* EXERCISE DIRECTIONS *
Every line of the material is to be set down again without any change.

== Segment start ==

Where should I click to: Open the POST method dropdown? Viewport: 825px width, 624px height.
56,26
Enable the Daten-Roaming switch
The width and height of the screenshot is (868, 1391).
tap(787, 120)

== Segment end ==

* SOLVED PROBLEM *
Where should I click to: Open the POST method dropdown? Viewport: 825px width, 624px height.
56,26
Enable the Daten-Roaming switch
The width and height of the screenshot is (868, 1391).
tap(787, 120)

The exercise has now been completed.